I think many ex-Christian Scientists have extreme fear of illness. We catastrophize mentally any time we have a symptom. Do you think this is because many of us don’t really understand symptoms and our bodies because we never took a health class or biology? I personally was exempted from all of that and I find that I have a terrible ignorance of illness and symptoms and where my different organs are.

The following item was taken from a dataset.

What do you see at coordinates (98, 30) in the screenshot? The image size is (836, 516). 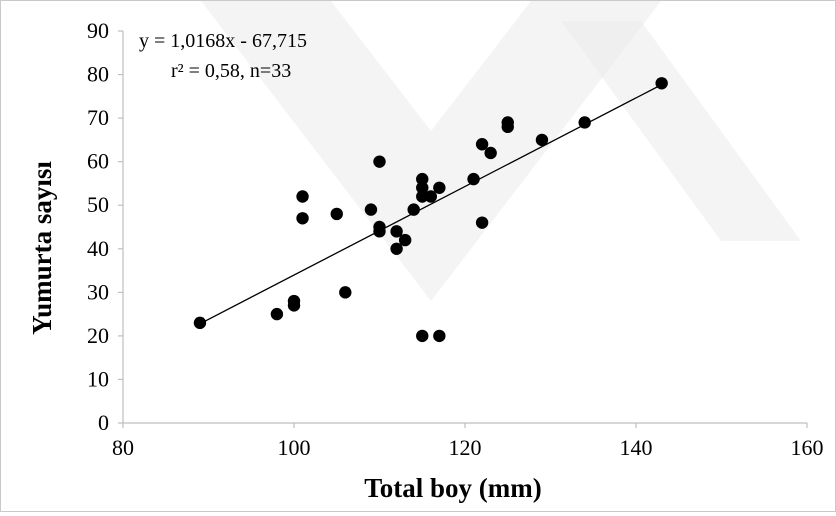 I see `y-tick-label: 90` at bounding box center [98, 30].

I don’t tell if I am worried and I don’t tell if I feel sick, because I am sure I am terminally ill whenever I have some pain somewhere. I know that comes from having it shoved down my throat: “know the truth,” and “you are God’s perfect child”. We were never to acknowledge anything that we were scared or worried about because that would make it real. I think that I will die from whatever symptom I’m having, and then I think I will die because I thought it in the first place. It’s the circular logic mess we were taught. If you think it or fear it, it will happen. It’s ridiculous.

When I was a child, I was not just shut in a room if I was ill, I was totally ignored. Consequently, I find myself getting angry at anyone who is ill, including myself. It is a tough thing to get over the voices in your head as they instruct you to look the other way when someone is ill or injured. As to the refusal to allow grief, I also struggle with that. I can cry when someone I love dies, but then I expect myself to just get over it. Somehow, I seem to equate the expression of these emotions with weakness, or I guess the acknowledgement that something bad can actually happen.

These things hang on, and even though many of us can acknowledge the long-term psychological effects, acknowledging and changing are two different things.

I joined the first online discussion group of former Christian Scientists that I could find. So much resonates with me. It’s a way to kind of touch base with other former Christian Scientists. Knowing there are many other folks out there that have the same struggles as I do helps. I can share my experiences freely here; they sound crazy to other folks, because they are.

I have gone through therapy but I don’t know that it helped with my spiritual struggle. We do carry this baggage, but I believe that with self-awareness and some help from other folks here who have overcome the life of denial, we can do it.

I came out of Christian Science with a somewhat skeptical attitude toward religion in general. Because I had Christian Science shoved down my throat my whole life, and because I spent fruitless time trying to ‘heal’ myself—reading Science & Health trying to find that ‘magic bullet’ thought that would heal my illnesses—it gave me an attitude of ‘it’s all a bunch of lies.’

But I came to feel that maybe the skepticism or atheism, for me, is sort of throwing the baby out with the bathwater. I have tried to figure it out for myself. I joined a mainline church after many years of being unchurched, and most recently I joined a Presbyterian church, although I am not currently attending. I attended a Bible study regularly there and I am sure the ladies grew tired of me talking about how screwed up I was from my past religious training and how hard it was for me to buy into some of the stuff they find so easy to believe. One of them asked me about what I was taught about being a sinner. I just looked at her and said, ‘well, I’m not… I’m perfect!’

Although I struggle to know what to believe, I do know that I want God in my life.